- _PROBLEM SET_
1: Update the article on Indiana's Death with Dignity bill: write out again the part that opens with the words containing "A handful of" and closes with "sclerosis, or ALS.", replacing "Oregon" with "Washington".
2: Answer these questions from the article on Indiana's Death with Dignity bill.
(a) Since what year has Oregon's law been on the books?
(b) In what month and year was Corey Polen diagnosed?
(c) How long must people have to live to be covered by the bill Rep. Pierce announced?

━━━ TEXT SECTION

Indiana Death with Dignity bill: ‘This is not a Dr. Kevorkian situation’

INDIANAPOLIS (WISH) — If you had a terminal illness, would you choose to end your life on your own terms?

It’s not an easy thing to talk about, but one state lawmaker wants the option on the table for Hoosiers.

A handful of states including California, Vermont and Oregon have Death With Dignity laws that allow physician-assisted suicides. Oregon’s law has been on the books since 1997.

State Rep. Matt Pierce, a Republican from Bloomington, said he wants Hoosiers to be able to choose to die while they still have their dignity and their wits about them.

A Brownsburg resident, 42-year old Corey Polen, said he lives his life one day at a time. Diagnosed in March 2016, he lives with Lou Gehrig’s disease, also known as amyotrophic lateral sclerosis, or ALS.

Polen said, “Essentially, it’s like your spinal cord (be)coming disconnected from your brain.”

“Definitely some rough moments, but each day is a new day. You try to enjoy each day you have with your family and friends.”

He said there’s no cure and knows it’s terminal. The U.S. Centers for Disease Control and Prevention said people living with Lou Gehrig’s disease eventually lose the ability to speak, eat, move or even breathe. That’s why Polen said he’d like the option of a “death with dignity” law for himself and his family.

The law, he said, would “give me the comfort to know that they might not see me in very bad situations.”

That’s part of the reason why Rep. Pierce on Thursday announced his Death With Dignity bill for people with six months to live.

━━━━━━
━━━ DATASET EXCERPTS

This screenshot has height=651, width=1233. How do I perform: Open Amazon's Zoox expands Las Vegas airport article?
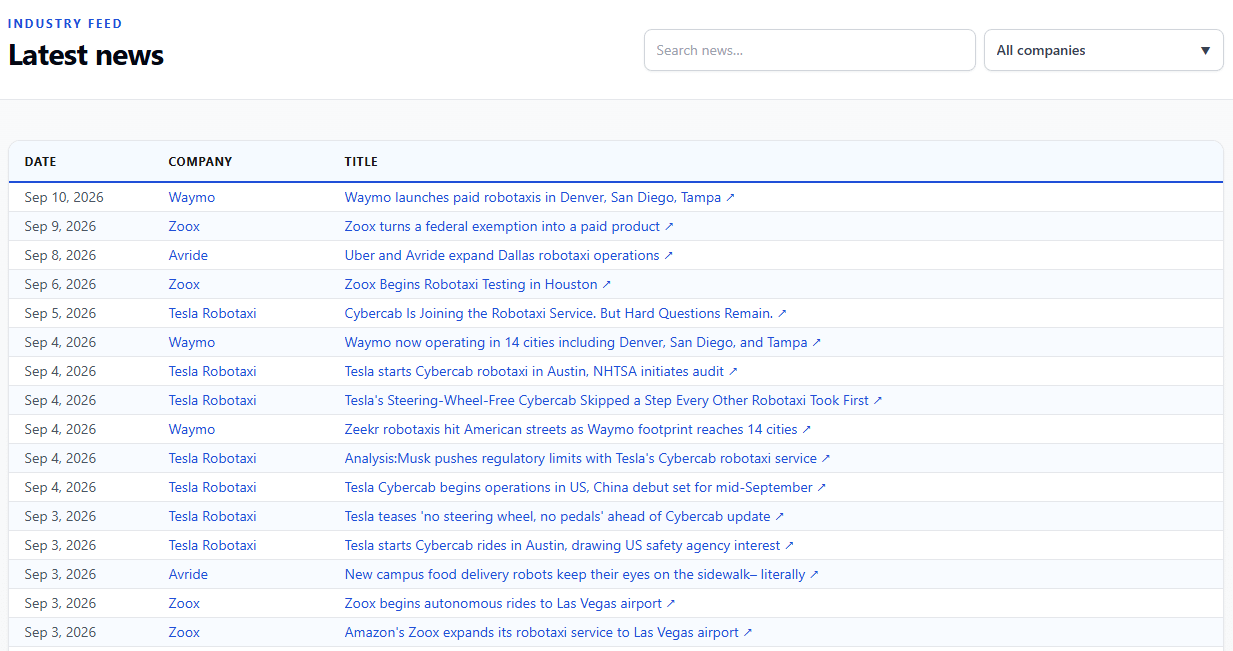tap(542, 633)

━━━━━━
━━━ DATASET EXCERPTS

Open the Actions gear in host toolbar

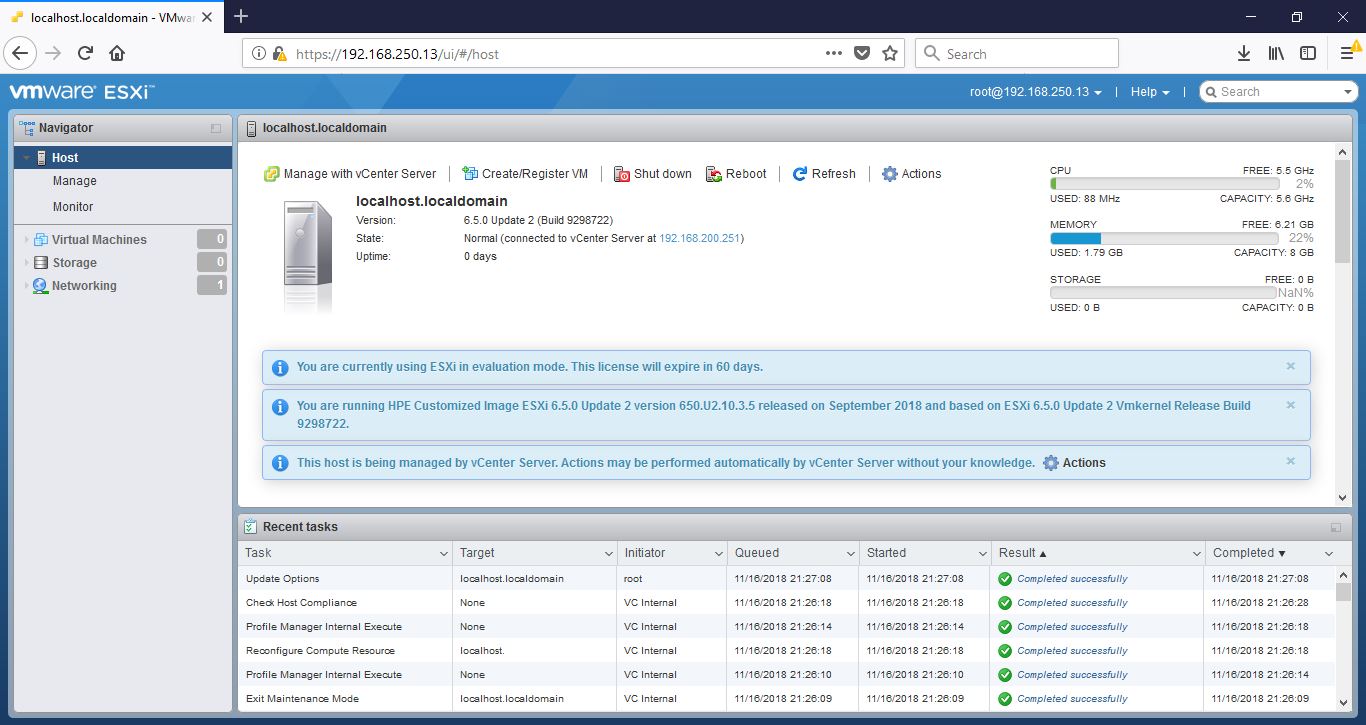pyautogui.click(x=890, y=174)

━━━━━━

- _WRITTEN ANSWERS_
1:
A handful of states including California, Vermont and Washington have Death With Dignity laws that allow physician-assisted suicides. Washington’s law has been on the books since 1997.

State Rep. Matt Pierce, a Republican from Bloomington, said he wants Hoosiers to be able to choose to die while they still have their dignity and their wits about them.

A Brownsburg resident, 42-year old Corey Polen, said he lives his life one day at a time. Diagnosed in March 2016, he lives with Lou Gehrig’s disease, also known as amyotrophic lateral sclerosis, or ALS.

2:
(a) 1997
(b) March 2016
(c) Six months